Machines are Spiritual?
Posted October 7th, 2006 in Books
I recently finished reading ‘The Age of Spiritual Machines’ by Ray Kurzweil. I had been meaning to read it (or really any of his books) for a while, and after I saw him give a public lecture at Stanford back in mid-May, I ordered the book.
It was an interesting read, and nobody’s ever going to claim that the man doesn’t have some wacky ideas. But he also has a really impressive track record for technology predictions, one can already see some of the predictions he made in this book coming true (it was first published in ’99).

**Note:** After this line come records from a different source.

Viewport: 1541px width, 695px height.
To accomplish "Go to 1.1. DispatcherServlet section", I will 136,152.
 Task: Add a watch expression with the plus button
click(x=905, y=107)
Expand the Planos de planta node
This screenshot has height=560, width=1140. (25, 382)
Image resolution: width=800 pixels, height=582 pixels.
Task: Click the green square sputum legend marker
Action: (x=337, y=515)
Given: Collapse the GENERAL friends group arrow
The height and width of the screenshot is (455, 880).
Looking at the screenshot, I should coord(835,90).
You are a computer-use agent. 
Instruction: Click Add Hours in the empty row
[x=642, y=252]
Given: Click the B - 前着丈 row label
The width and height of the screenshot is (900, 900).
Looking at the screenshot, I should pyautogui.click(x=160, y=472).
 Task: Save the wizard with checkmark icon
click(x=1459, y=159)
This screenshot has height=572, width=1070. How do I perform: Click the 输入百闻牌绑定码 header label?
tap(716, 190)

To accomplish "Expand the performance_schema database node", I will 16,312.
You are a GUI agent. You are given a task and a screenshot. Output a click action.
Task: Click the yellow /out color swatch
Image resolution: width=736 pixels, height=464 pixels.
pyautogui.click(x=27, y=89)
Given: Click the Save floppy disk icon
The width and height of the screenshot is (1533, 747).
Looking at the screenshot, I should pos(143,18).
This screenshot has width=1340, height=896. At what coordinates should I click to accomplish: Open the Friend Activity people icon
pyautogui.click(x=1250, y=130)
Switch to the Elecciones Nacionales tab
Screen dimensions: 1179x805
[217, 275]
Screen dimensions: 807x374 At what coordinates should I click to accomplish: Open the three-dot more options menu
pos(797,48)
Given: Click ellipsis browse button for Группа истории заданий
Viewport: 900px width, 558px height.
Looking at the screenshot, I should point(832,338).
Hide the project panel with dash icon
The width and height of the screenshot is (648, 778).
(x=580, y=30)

He starts off by explaining the law of accelerating returns, which is the same way the Stanford talk started. Essentially he says that the rate of paradigm changes in technology (and human evolution, which he sees technology as an extension of) is increasing at an exponential rate. Wikipedia covers this pretty well, so I won’t bother to repeat it all here (plus they have the graphs).
I like the style he used whereby at the end of all of his chapters, there’s a “conversation” between him and somebody else who’s reading along. It serves the purpose of answering common questions and clarifying things. Near the end of the book, when he starts making predictions, the conversations take place across time, ie. to this person living 10 or 20 years in the future. As a side-note, I liked Orson Scott Card’s use of a similar technique in the Ender’s Game series.
Now, the downside–I found it to be a really slow read, I wasn’t really motivated to pick it up night after night, and rarely did I push to read more than a single chapter at a time (I usually didn’t finish a single chapter in a sitting). In it’s defense, the first part of the book is really information-heavy; not quite to the level of a text book, but getting pretty close. The exception to this is near the end where it really picks up and gets faster and more engaging when he starts making more predictions and the conversations mentioned above take up larger portions of the chapters.
So, do I recommend that you go out and read this book? I’m going to go with a non-committal ‘maybe’. For anybody interested in things like AI, nanotechnology, etc. I’d suggest reading it. That being said, hearing him in person was better, but I’d like to hear him debate a lot of these things with somebody more pessimistic.